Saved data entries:
********

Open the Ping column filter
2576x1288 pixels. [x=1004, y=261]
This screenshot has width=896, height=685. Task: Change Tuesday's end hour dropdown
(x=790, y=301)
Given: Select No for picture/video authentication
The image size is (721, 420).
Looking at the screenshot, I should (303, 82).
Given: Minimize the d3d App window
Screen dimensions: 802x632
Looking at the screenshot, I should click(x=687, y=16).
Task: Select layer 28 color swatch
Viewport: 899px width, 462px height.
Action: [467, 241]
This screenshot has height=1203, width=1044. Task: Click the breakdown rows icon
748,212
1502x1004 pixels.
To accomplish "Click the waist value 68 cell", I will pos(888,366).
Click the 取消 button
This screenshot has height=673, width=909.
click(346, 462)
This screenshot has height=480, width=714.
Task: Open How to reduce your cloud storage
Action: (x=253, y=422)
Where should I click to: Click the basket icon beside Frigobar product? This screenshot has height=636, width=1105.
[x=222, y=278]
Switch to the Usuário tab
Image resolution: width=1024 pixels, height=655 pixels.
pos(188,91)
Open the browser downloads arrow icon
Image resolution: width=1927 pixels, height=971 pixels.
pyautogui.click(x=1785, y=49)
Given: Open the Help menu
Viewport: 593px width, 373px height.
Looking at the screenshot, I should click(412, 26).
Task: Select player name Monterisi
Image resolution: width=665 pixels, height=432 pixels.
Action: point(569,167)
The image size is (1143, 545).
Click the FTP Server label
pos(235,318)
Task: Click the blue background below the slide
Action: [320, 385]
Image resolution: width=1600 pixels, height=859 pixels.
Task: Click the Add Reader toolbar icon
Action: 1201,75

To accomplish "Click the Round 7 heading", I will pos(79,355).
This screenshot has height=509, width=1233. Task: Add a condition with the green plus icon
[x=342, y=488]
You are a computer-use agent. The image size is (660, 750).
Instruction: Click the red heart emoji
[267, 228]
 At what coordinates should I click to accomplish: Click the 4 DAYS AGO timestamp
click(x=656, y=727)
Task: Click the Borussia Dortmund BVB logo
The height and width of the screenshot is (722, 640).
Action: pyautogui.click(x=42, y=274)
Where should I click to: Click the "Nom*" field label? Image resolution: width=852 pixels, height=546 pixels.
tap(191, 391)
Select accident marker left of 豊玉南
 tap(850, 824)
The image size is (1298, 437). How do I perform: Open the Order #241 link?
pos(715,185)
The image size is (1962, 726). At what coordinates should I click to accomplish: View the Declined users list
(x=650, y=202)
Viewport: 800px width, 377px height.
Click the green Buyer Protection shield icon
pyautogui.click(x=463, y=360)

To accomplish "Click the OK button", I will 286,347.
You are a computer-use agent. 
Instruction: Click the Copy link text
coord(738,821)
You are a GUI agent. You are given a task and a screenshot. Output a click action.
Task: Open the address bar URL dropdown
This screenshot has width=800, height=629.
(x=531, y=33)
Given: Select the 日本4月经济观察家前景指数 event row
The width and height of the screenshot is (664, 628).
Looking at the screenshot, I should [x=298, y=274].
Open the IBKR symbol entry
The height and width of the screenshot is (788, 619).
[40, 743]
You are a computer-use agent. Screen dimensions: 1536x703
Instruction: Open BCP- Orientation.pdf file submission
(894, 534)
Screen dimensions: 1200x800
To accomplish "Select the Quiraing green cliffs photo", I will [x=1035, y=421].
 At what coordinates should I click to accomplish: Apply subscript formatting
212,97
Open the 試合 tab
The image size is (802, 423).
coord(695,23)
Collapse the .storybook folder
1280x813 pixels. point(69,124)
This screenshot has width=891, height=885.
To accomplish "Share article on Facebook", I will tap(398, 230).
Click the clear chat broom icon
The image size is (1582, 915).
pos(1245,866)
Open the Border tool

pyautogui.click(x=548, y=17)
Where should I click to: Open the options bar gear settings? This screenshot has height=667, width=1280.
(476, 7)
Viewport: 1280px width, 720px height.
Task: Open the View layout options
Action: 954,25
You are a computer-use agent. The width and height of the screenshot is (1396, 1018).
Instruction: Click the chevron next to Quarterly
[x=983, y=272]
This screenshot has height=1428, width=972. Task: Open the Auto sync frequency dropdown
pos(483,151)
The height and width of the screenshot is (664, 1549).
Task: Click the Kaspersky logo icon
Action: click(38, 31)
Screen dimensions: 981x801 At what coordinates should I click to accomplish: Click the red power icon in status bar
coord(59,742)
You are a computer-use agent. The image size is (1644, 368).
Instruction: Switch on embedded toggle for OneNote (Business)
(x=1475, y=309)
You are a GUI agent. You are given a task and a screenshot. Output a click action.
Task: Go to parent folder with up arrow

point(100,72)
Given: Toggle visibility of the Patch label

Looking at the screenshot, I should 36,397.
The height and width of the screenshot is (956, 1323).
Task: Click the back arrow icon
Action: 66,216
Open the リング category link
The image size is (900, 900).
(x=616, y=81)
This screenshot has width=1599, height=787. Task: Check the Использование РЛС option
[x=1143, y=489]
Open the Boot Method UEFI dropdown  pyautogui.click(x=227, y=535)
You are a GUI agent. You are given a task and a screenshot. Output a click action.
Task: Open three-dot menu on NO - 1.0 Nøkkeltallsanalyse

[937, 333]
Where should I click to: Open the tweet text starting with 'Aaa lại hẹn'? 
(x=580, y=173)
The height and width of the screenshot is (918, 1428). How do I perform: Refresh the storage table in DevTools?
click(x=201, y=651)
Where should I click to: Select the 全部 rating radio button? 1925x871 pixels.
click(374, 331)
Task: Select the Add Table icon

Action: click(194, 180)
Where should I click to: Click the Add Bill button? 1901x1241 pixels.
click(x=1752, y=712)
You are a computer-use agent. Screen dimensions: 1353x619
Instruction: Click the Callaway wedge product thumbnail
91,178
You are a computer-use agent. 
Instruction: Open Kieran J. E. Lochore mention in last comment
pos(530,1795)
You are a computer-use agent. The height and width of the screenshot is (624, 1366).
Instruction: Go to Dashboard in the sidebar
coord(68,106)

********

DIRECTIONS FOR THIS TASK:
Down to the last line, return the data above exactly.

TASK RESULT:
Open the Ping column filter
2576x1288 pixels. [x=1004, y=261]
This screenshot has width=896, height=685. Task: Change Tuesday's end hour dropdown
(x=790, y=301)
Given: Select No for picture/video authentication
The image size is (721, 420).
Looking at the screenshot, I should (303, 82).
Given: Minimize the d3d App window
Screen dimensions: 802x632
Looking at the screenshot, I should click(x=687, y=16).
Task: Select layer 28 color swatch
Viewport: 899px width, 462px height.
Action: [467, 241]
This screenshot has height=1203, width=1044. Task: Click the breakdown rows icon
748,212
1502x1004 pixels.
To accomplish "Click the waist value 68 cell", I will pos(888,366).
Click the 取消 button
This screenshot has height=673, width=909.
click(346, 462)
This screenshot has height=480, width=714.
Task: Open How to reduce your cloud storage
Action: (x=253, y=422)
Where should I click to: Click the basket icon beside Frigobar product? This screenshot has height=636, width=1105.
[x=222, y=278]
Switch to the Usuário tab
Image resolution: width=1024 pixels, height=655 pixels.
pos(188,91)
Open the browser downloads arrow icon
Image resolution: width=1927 pixels, height=971 pixels.
pyautogui.click(x=1785, y=49)
Given: Open the Help menu
Viewport: 593px width, 373px height.
Looking at the screenshot, I should click(412, 26).
Task: Select player name Monterisi
Image resolution: width=665 pixels, height=432 pixels.
Action: point(569,167)
The image size is (1143, 545).
Click the FTP Server label
pos(235,318)
Task: Click the blue background below the slide
Action: [320, 385]
Image resolution: width=1600 pixels, height=859 pixels.
Task: Click the Add Reader toolbar icon
Action: 1201,75

To accomplish "Click the Round 7 heading", I will pos(79,355).
This screenshot has height=509, width=1233. Task: Add a condition with the green plus icon
[x=342, y=488]
You are a computer-use agent. The image size is (660, 750).
Instruction: Click the red heart emoji
[267, 228]
 At what coordinates should I click to accomplish: Click the 4 DAYS AGO timestamp
click(x=656, y=727)
Task: Click the Borussia Dortmund BVB logo
The height and width of the screenshot is (722, 640).
Action: pyautogui.click(x=42, y=274)
Where should I click to: Click the "Nom*" field label? Image resolution: width=852 pixels, height=546 pixels.
tap(191, 391)
Select accident marker left of 豊玉南
 tap(850, 824)
The image size is (1298, 437). How do I perform: Open the Order #241 link?
pos(715,185)
The image size is (1962, 726). At what coordinates should I click to accomplish: View the Declined users list
(x=650, y=202)
Viewport: 800px width, 377px height.
Click the green Buyer Protection shield icon
pyautogui.click(x=463, y=360)

To accomplish "Click the OK button", I will 286,347.
You are a computer-use agent. 
Instruction: Click the Copy link text
coord(738,821)
You are a GUI agent. You are given a task and a screenshot. Output a click action.
Task: Open the address bar URL dropdown
This screenshot has width=800, height=629.
(x=531, y=33)
Given: Select the 日本4月经济观察家前景指数 event row
The width and height of the screenshot is (664, 628).
Looking at the screenshot, I should [x=298, y=274].
Open the IBKR symbol entry
The height and width of the screenshot is (788, 619).
[40, 743]
You are a computer-use agent. Screen dimensions: 1536x703
Instruction: Open BCP- Orientation.pdf file submission
(894, 534)
Screen dimensions: 1200x800
To accomplish "Select the Quiraing green cliffs photo", I will [x=1035, y=421].
 At what coordinates should I click to accomplish: Apply subscript formatting
212,97
Open the 試合 tab
The image size is (802, 423).
coord(695,23)
Collapse the .storybook folder
1280x813 pixels. point(69,124)
This screenshot has width=891, height=885.
To accomplish "Share article on Facebook", I will tap(398, 230).
Click the clear chat broom icon
The image size is (1582, 915).
pos(1245,866)
Open the Border tool

pyautogui.click(x=548, y=17)
Where should I click to: Open the options bar gear settings? This screenshot has height=667, width=1280.
(476, 7)
Viewport: 1280px width, 720px height.
Task: Open the View layout options
Action: 954,25
You are a computer-use agent. The width and height of the screenshot is (1396, 1018).
Instruction: Click the chevron next to Quarterly
[x=983, y=272]
This screenshot has height=1428, width=972. Task: Open the Auto sync frequency dropdown
pos(483,151)
The height and width of the screenshot is (664, 1549).
Task: Click the Kaspersky logo icon
Action: click(38, 31)
Screen dimensions: 981x801 At what coordinates should I click to accomplish: Click the red power icon in status bar
coord(59,742)
You are a computer-use agent. The image size is (1644, 368).
Instruction: Switch on embedded toggle for OneNote (Business)
(x=1475, y=309)
You are a GUI agent. You are given a task and a screenshot. Output a click action.
Task: Go to parent folder with up arrow

point(100,72)
Given: Toggle visibility of the Patch label

Looking at the screenshot, I should 36,397.
The height and width of the screenshot is (956, 1323).
Task: Click the back arrow icon
Action: 66,216
Open the リング category link
The image size is (900, 900).
(x=616, y=81)
This screenshot has width=1599, height=787. Task: Check the Использование РЛС option
[x=1143, y=489]
Open the Boot Method UEFI dropdown  pyautogui.click(x=227, y=535)
You are a GUI agent. You are given a task and a screenshot. Output a click action.
Task: Open three-dot menu on NO - 1.0 Nøkkeltallsanalyse

[937, 333]
Where should I click to: Open the tweet text starting with 'Aaa lại hẹn'? 
(x=580, y=173)
The height and width of the screenshot is (918, 1428). How do I perform: Refresh the storage table in DevTools?
click(x=201, y=651)
Where should I click to: Select the 全部 rating radio button? 1925x871 pixels.
click(374, 331)
Task: Select the Add Table icon

Action: click(194, 180)
Where should I click to: Click the Add Bill button? 1901x1241 pixels.
click(x=1752, y=712)
You are a computer-use agent. Screen dimensions: 1353x619
Instruction: Click the Callaway wedge product thumbnail
91,178
You are a computer-use agent. 
Instruction: Open Kieran J. E. Lochore mention in last comment
pos(530,1795)
You are a computer-use agent. The height and width of the screenshot is (624, 1366).
Instruction: Go to Dashboard in the sidebar
coord(68,106)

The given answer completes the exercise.